__GIVEN REQUEST__. Please count the lines in the items below that contain the string "beside" and reply with that number only.

__DATASET RECORDS__.
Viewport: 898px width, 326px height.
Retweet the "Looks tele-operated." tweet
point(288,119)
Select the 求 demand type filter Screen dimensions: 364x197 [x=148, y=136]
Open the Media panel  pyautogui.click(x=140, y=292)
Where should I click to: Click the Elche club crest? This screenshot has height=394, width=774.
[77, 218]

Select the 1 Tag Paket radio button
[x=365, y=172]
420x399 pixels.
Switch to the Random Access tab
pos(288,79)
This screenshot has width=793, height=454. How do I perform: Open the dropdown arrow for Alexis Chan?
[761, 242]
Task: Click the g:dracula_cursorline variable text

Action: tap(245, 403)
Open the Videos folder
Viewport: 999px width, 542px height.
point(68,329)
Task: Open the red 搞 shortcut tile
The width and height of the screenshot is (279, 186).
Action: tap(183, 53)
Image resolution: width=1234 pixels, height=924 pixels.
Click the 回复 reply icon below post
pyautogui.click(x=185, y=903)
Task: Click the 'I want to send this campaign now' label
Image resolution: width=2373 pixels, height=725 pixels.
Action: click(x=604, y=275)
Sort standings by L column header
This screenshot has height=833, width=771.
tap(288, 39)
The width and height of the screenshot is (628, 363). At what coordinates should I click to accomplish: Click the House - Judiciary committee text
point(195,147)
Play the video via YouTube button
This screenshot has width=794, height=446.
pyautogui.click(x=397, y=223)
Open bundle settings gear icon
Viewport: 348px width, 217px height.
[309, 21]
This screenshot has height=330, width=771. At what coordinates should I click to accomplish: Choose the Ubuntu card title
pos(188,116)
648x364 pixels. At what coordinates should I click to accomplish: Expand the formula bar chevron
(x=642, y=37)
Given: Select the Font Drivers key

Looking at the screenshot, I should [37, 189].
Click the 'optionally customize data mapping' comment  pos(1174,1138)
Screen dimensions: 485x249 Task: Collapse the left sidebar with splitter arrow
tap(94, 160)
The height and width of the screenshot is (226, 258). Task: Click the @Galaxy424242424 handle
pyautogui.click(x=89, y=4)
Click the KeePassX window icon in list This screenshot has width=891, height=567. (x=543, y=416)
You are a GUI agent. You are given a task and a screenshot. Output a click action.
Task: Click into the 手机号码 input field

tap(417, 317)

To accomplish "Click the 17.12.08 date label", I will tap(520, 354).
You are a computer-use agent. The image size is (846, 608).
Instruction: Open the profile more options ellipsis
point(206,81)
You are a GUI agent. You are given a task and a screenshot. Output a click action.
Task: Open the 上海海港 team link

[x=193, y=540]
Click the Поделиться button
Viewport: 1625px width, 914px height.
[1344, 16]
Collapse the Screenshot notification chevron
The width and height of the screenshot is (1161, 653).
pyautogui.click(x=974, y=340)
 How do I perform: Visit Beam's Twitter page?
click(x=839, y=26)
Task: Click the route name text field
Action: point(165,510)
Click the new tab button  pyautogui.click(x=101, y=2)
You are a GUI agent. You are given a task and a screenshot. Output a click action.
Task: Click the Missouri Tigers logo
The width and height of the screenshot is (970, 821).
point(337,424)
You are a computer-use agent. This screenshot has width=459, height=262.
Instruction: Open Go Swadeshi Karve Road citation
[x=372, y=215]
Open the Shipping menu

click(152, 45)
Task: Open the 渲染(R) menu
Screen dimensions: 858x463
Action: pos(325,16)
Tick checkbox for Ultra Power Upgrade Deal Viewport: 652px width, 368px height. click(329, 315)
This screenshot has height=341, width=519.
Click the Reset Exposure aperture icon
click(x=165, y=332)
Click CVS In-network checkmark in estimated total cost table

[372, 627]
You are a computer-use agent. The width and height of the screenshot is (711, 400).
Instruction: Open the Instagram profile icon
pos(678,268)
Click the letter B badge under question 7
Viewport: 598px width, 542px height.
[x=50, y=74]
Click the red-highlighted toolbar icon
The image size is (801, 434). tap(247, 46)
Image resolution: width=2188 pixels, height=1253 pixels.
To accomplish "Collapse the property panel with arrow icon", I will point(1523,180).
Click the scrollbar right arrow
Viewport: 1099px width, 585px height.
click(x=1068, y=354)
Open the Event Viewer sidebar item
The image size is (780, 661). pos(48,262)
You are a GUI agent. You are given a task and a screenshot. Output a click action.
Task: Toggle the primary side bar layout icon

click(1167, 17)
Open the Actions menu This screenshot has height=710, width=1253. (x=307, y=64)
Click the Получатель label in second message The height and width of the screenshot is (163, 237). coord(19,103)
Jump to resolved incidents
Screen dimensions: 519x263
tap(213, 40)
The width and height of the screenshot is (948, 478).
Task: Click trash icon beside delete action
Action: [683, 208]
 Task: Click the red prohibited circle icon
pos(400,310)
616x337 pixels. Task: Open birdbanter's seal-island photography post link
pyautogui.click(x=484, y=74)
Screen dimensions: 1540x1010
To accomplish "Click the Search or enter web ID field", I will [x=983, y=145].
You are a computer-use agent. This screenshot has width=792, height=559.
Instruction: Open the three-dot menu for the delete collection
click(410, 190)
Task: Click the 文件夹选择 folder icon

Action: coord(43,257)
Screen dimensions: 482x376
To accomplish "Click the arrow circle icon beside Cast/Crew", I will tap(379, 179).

__TASK SOLUTION__. 2